Mi guardò e nella sua voce lessi tutta la confusione che provava in quel momento. Alzò le sopracciglia, e mi persi un secondo a guardarlo. Cavolo,  non avevo mai visto un alpha così bello. Pensai che fosse davvero bellissimo, che le sue caratteristiche erano normali, erano uguali a quello di qualsiasi altro uomo, ma... uniti, creavano così tanta perfezione. Davvero, era uno spettacolo bellissimo, e mi sorpresi che avesse così poche particolarità. La sua faccia era ferma in una smorfia, e pensai che dovevo sbrigarmi a dare una risposta, e che di certo non potevo fermarmi a guardarlo come un idiota.

«Noi omega lottiamo molto più di voi alpha.» Mi appoggiai al muro.

Ricordo perfettamente la sua espressione. Nei suoi occhi lessi dello stupore, ma si affrettò a cancellarlo.

Sentimmo la porta aprirsi, e dietro di essa c'era il professore.

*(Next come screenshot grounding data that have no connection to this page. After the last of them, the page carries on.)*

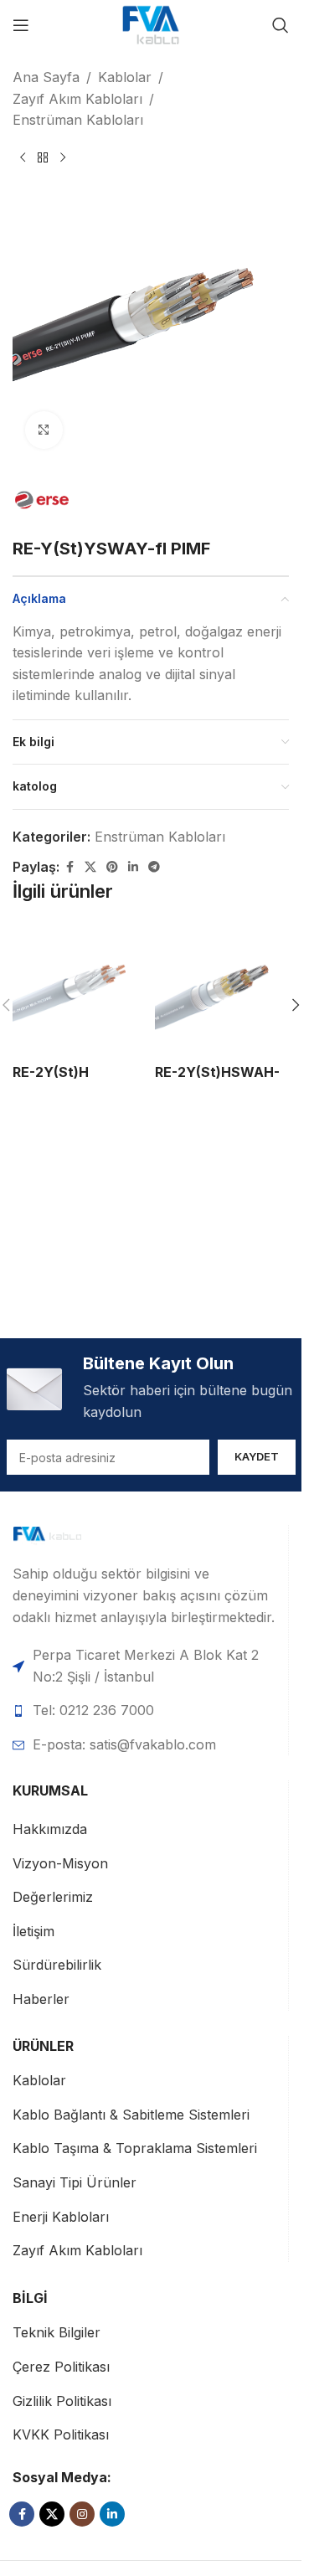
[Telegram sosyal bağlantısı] (154, 867)
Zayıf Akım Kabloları (77, 98)
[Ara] (280, 25)
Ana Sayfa (46, 77)
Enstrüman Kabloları (78, 119)
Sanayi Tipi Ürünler (74, 2182)
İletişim (33, 1931)
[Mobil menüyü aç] (21, 25)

«Jeon, é pronto per il terzo livello?»
Sorrisi spontaneamente. Il professore era riuscito a convincere quell'alpha di una mentalitá sicuramente vecchia; di quelle che se non sei della sua categoria sei inferiore, di quelli che non concepiscono il cambiamento. A volte sono proprio queste persone che mi fanno capire che sto facendo la cosa giusta; lottare contro una mentalitá insistente, che sembra aggrapparsi al passato e non volerlo più abbandonare. A volte mi sembra innaturale che delle persone possono rinnegare dei diritti ad altre, a volte mi sembra innaturale come si torce il viso ad una razza che per convenzione viene detta inferiore.
«L-Lei-?»
«Sono riuscito a convincerlo, forza, si affretti.»
Contento, seguii il nuovo professore nell'aula dove avrei fatto la terza partita, ma all'improvviso si fermò.

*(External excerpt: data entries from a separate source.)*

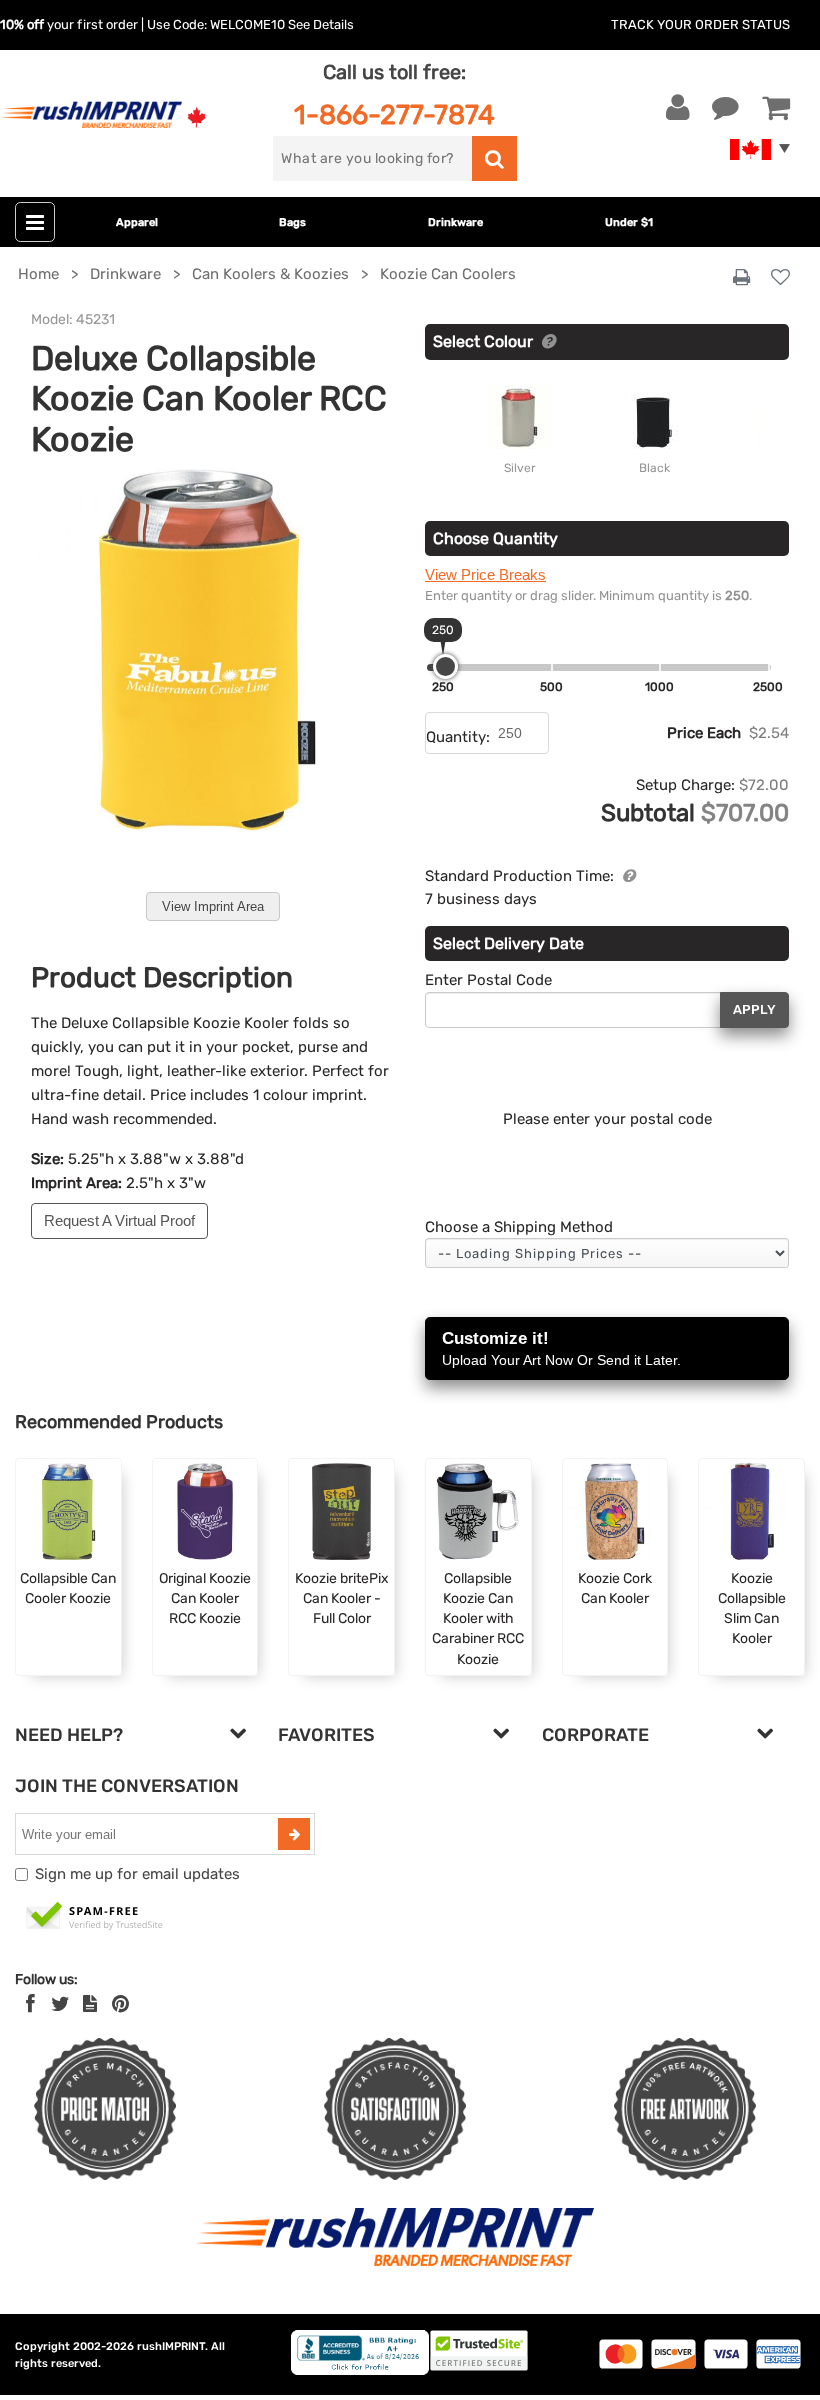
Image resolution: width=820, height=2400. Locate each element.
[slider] (445, 666)
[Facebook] (30, 2004)
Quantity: (458, 737)
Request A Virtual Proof (119, 1220)
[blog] (90, 2004)
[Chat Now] (725, 108)
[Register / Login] (678, 108)
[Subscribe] (294, 1834)
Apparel (137, 222)
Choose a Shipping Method (519, 1227)
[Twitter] (60, 2004)
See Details (321, 24)
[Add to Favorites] (780, 278)
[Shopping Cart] (776, 108)
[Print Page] (741, 278)
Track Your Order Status (700, 24)
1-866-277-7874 (394, 114)
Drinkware (455, 222)
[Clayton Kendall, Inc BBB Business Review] (360, 2370)
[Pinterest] (120, 2004)
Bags (292, 222)
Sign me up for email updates (137, 1874)
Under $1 (629, 222)
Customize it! (561, 1349)
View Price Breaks (485, 574)
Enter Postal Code (488, 980)
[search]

«Attendi qui, dobbiamo preparare la partita.»
Di tutta risposta annuii velocemente, e appena sparí dietro alla porta, feci in modo che la mia mano destra si aggrappasse all'avambraccio sinistro, e attesi. Ma l'ombra di quel ragazzo dietro di me non voleva abbandonarmi, allora pensai che dovesse fare anche lui qualcosa per il professore. Ma dire che la sua figura non mi metteva pressione era davvero una bugia enorme. Guardavo le nostre ombre, lui era dietro di me, e la mia ombra scompariva dietro di lui.  Mi sentii davvero piccolo in quel momento, e non mi era mai pesata così tanto questa cosa. Ero abituato ad essere quello più piccolo del gruppo, quello più magrolino, quello più... fragile. Ma volevo dimostrare quanta forza sapesse cacciare questo corpo, che seppur piccolo, non mi ha mai limitato. Nel senso, credo che le crisi adolescenziali in cui non ti piaccia mai il tuo corpo, capitino a tutti, giusto? Tutte le persone attraversano determinati stadi della vita e non credo che una categoria o un nome ti ometta da uno di questi.